Some of the basic questions recruiters should ask the hiring  manager upfront are:

  • Do I have all the information about the job duties and what are the priority skills?
  • Do you have specific qualifying questions you want me to ask?
  • Within what timeframe are you looking to hire?
  • Are there any knock-out questions you want me to ask the candidates?
  • What qualities have you noticed as being essential to the success of this position?
  • What traits did the last person in this role have that made him/her a good cultural fit for the position?
  • Are there any past interviewees you want contacted?
  • Are you open to paying relocation?
  • Do you want the team members to meet the finalists?

Recruiter Expertise

For the recruiter, being the subject-matter expert on the practice of recruiting enables the fundamentals to support his/her success to kick into action. Keep in mind, the hiring manager is an expert in his/her field of work, and understands the team’s culture, as well. A good hiring manager will rely on the knowledgeable advice of the recruiter to help steer the process and keep it running efficiently. Have a plan-of-action in place and make recommendations so you both know how the course of events will progress, and develop a flexible mind-set to revisit the plan-of-action. This can, often times, help keep everything moving forward and help everyone involved to weather hiccups that may occur.

Keep Calm And Carry On

Not all positions are easy to fill; knowing this upfront helps the recruiter plan a solid strategy and reduce stress for everyone. If you’re an inexperienced recruiter, be sure to share your strategy with the hiring manager. They may have prior knowledge with filling the position and can share what has and hasn’t worked in the past. Incorporating keen listening skills and being flexible to accept this advice can create better efficiencies. Consider all courses of action and any direction provided by the hiring manager, then evaluate which are best.

Keep in mind, not all positions can be sourced using the same strategy. Some positions will be high touch and others a matter of using your pipeline to generate leads.

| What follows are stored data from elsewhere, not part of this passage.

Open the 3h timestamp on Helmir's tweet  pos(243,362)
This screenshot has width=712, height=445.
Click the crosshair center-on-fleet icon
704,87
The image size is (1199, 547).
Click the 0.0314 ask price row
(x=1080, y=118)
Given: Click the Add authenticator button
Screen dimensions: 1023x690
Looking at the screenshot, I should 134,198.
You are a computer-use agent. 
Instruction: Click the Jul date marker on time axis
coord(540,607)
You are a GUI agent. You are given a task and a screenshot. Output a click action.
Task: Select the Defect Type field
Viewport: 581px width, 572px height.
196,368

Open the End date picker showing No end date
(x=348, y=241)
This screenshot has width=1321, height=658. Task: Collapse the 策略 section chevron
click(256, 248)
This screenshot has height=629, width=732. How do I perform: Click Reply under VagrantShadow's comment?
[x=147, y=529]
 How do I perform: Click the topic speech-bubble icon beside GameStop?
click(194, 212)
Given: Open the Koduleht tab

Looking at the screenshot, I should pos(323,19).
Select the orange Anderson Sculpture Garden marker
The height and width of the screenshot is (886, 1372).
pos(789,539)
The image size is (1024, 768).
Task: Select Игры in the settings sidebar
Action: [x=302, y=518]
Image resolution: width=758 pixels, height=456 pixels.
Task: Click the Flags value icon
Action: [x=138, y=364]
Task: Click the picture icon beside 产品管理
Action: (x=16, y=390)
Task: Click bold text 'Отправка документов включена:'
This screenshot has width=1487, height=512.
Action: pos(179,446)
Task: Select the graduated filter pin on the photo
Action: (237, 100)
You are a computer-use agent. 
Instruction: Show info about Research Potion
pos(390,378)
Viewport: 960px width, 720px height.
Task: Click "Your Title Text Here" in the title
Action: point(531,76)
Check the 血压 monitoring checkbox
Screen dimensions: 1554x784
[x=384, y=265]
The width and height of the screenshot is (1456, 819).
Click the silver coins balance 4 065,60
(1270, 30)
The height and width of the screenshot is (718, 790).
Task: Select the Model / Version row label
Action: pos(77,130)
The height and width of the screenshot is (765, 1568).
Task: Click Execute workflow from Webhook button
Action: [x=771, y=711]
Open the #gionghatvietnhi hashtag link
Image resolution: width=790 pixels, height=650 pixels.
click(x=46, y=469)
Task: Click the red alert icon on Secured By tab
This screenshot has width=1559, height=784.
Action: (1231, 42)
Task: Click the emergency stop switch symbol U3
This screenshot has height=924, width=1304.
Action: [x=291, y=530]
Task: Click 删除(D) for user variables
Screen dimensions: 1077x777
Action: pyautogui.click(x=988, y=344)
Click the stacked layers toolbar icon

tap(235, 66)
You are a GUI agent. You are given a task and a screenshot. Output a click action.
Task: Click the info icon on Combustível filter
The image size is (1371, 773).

Of course the more inclusive the strategy, the better chance recruiters have for sourcing and recruiting highly qualified candidates. Use technology to help with communications and networking, but remember, technology is there to streamline the process and not to eliminate the need for human intervention. Listening well and utilizing technology-enabled communications are basics needed by the talented recruiter.

Hiring is a team effort which requires exemplary communications between all the stakeholders involved. It really does take a village to hire.